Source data
○ ○ ○ ○ ○
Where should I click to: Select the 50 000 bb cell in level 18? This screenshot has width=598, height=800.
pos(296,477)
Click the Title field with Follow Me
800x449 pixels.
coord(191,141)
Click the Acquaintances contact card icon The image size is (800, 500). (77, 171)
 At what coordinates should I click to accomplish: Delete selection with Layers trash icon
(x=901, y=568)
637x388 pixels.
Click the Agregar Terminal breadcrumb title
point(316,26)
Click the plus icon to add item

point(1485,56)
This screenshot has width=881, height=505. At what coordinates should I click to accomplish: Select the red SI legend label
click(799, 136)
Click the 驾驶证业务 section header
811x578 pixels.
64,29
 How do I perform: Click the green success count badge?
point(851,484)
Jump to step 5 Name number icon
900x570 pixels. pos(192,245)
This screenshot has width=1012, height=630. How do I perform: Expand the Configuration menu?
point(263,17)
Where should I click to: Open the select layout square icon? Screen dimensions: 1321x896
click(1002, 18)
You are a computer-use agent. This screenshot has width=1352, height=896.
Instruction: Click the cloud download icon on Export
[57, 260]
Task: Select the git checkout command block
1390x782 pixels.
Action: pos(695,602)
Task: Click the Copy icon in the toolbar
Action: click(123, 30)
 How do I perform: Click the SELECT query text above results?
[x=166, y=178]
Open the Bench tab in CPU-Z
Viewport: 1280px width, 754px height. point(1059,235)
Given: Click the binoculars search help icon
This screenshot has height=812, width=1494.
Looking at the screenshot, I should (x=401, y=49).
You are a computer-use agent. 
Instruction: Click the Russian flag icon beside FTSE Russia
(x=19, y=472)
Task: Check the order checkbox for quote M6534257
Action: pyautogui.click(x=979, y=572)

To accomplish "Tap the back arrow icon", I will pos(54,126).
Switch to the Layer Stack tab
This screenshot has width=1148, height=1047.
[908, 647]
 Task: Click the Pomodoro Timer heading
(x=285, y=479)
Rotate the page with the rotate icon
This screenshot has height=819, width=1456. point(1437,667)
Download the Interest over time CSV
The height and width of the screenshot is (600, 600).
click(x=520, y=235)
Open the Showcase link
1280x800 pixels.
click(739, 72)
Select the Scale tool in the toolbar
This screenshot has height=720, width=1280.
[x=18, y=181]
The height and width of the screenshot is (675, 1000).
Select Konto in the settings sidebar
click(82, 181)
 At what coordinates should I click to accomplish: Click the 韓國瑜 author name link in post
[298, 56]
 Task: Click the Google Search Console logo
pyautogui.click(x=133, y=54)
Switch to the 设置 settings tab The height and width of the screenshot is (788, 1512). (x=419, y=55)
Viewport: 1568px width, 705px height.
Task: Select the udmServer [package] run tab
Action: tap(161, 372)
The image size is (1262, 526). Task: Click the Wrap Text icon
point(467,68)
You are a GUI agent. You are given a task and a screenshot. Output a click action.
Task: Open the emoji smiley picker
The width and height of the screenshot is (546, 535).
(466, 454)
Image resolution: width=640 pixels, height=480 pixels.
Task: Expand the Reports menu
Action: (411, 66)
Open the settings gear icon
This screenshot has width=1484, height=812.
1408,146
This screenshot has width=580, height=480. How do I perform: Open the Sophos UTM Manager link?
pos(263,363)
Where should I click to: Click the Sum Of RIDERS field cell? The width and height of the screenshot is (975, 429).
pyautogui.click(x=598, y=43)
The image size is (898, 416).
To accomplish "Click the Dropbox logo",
○ ○ ○ ○ ○
INSTRUCTIONS FOR THE TASK: In the entries above, find each line with the word "computer" and return it.

EXERCISE RESULT:
You are a computer-use agent. This screenshot has width=1352, height=896.
You are a computer-use agent. 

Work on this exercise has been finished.